> **EXERCISE MATERIALS**:

=======

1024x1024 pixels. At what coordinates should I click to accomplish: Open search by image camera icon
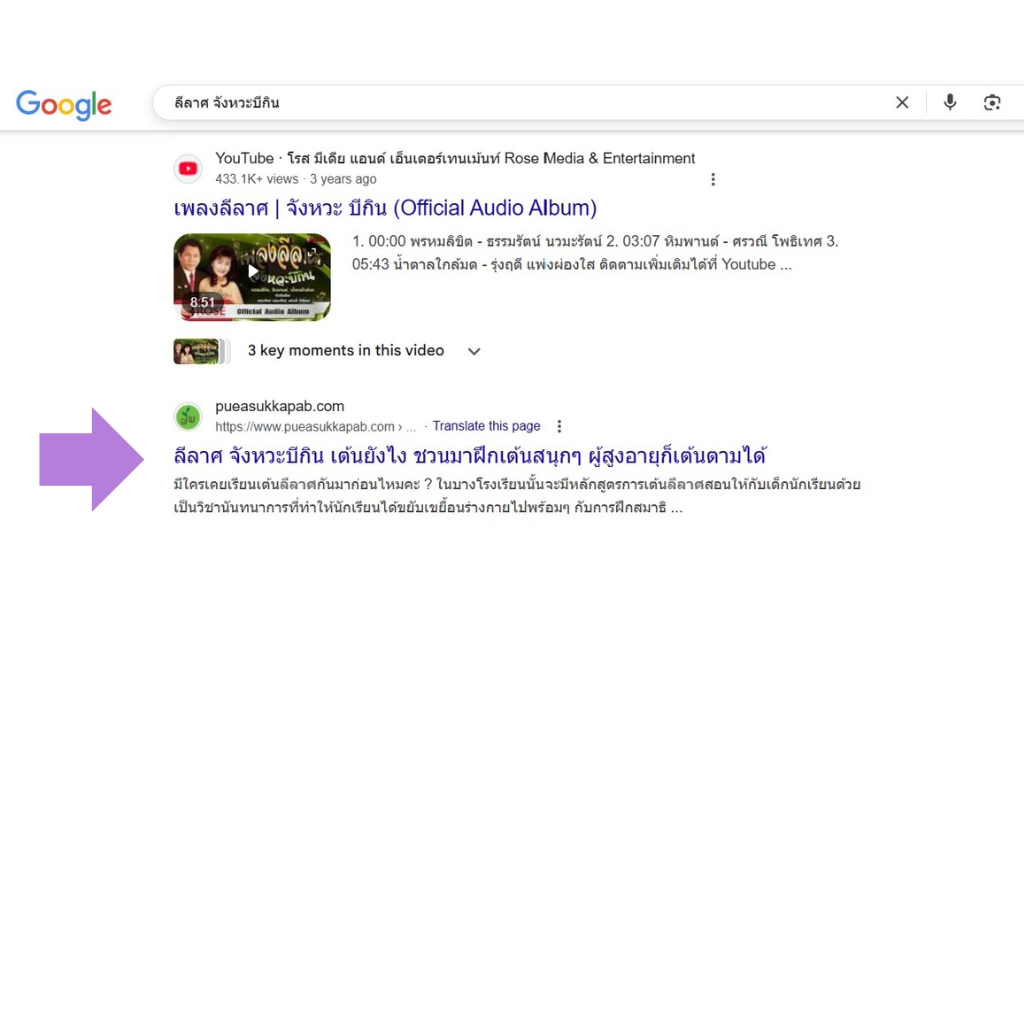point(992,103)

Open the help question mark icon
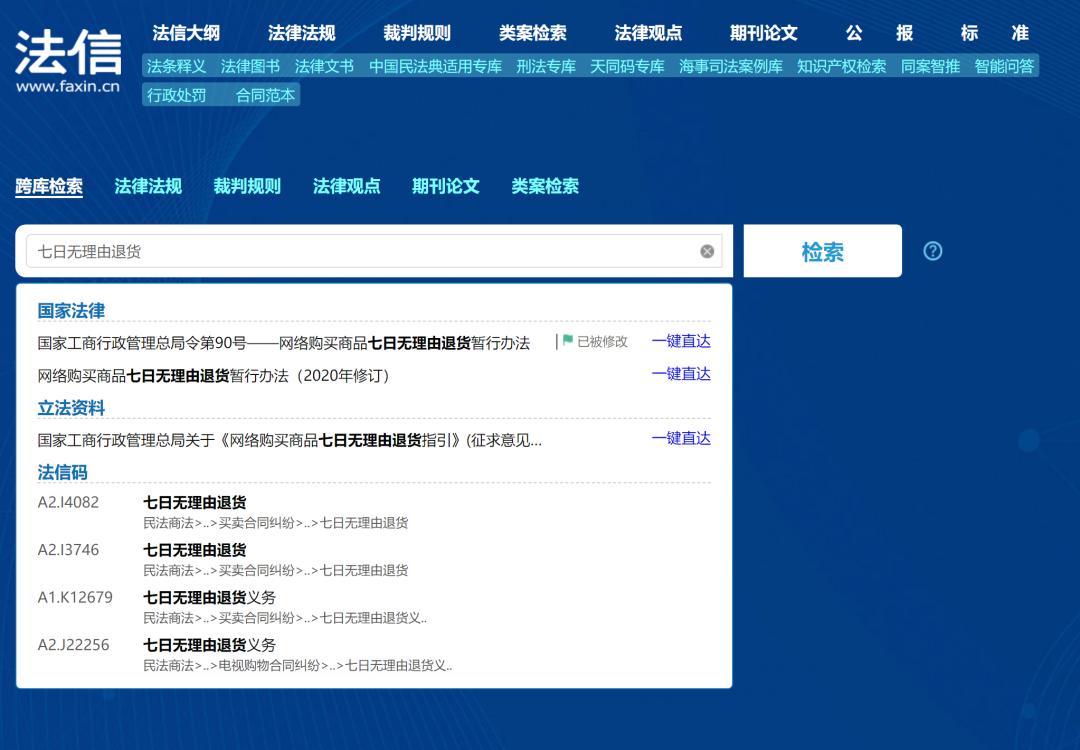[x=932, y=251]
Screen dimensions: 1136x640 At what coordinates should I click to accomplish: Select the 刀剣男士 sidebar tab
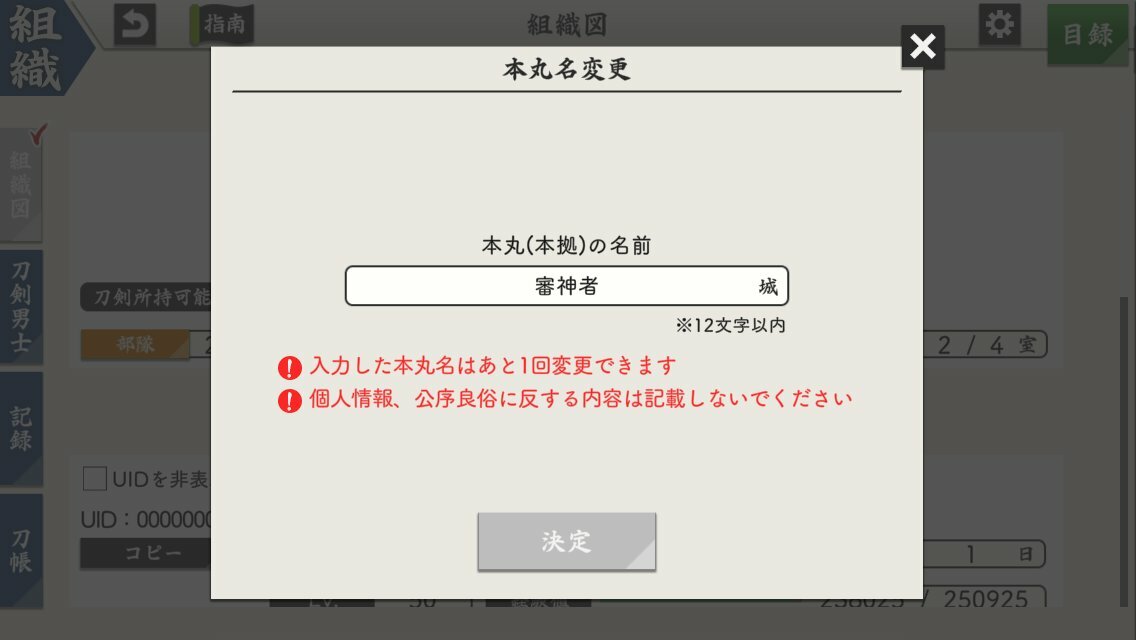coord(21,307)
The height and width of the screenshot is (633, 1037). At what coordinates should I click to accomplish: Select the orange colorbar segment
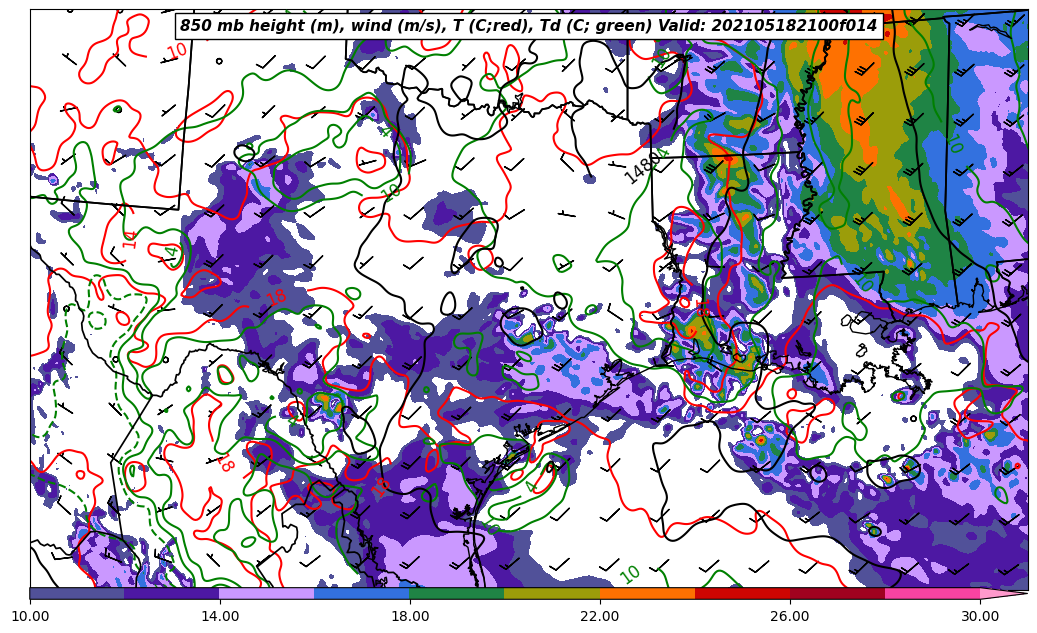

=======

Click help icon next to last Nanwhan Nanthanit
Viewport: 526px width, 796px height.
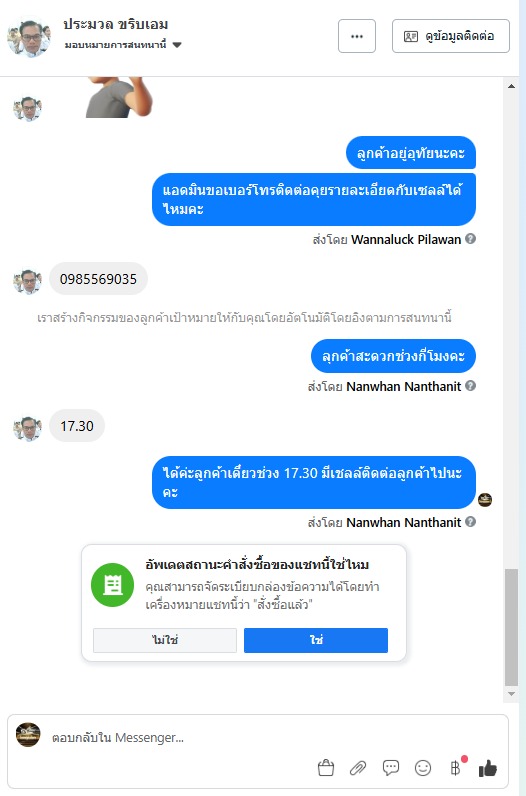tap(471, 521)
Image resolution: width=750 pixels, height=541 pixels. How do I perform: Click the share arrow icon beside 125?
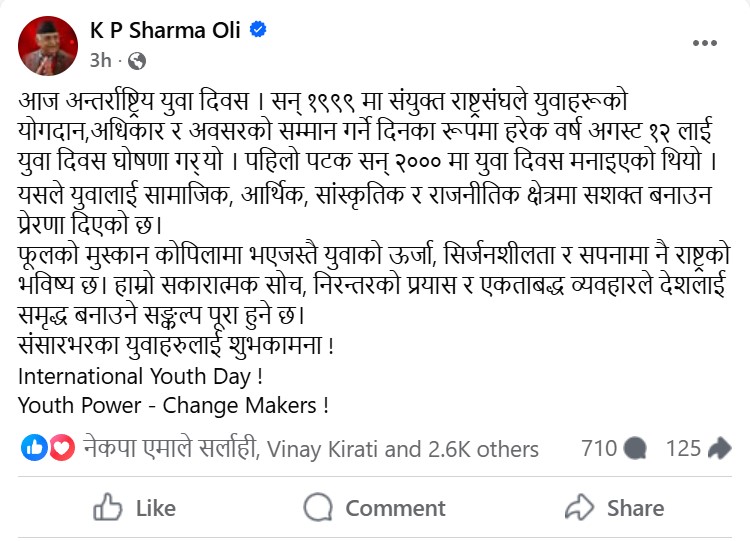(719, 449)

=======

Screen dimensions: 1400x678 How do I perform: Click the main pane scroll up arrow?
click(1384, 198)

=======

What are the lines above from the one with "1024x1024 pixels. At" to the one with "The height and", both included? Reproduce them exactly, without pictures.

> **WRITTEN RESPONSE**:
1024x1024 pixels. At what coordinates should I click to accomplish: Open search by image camera icon
point(992,103)

Open the help question mark icon
[x=932, y=251]
Screen dimensions: 1136x640 At what coordinates should I click to accomplish: Select the 刀剣男士 sidebar tab
coord(21,307)
The height and width of the screenshot is (633, 1037). At what coordinates should I click to accomplish: Select the orange colorbar segment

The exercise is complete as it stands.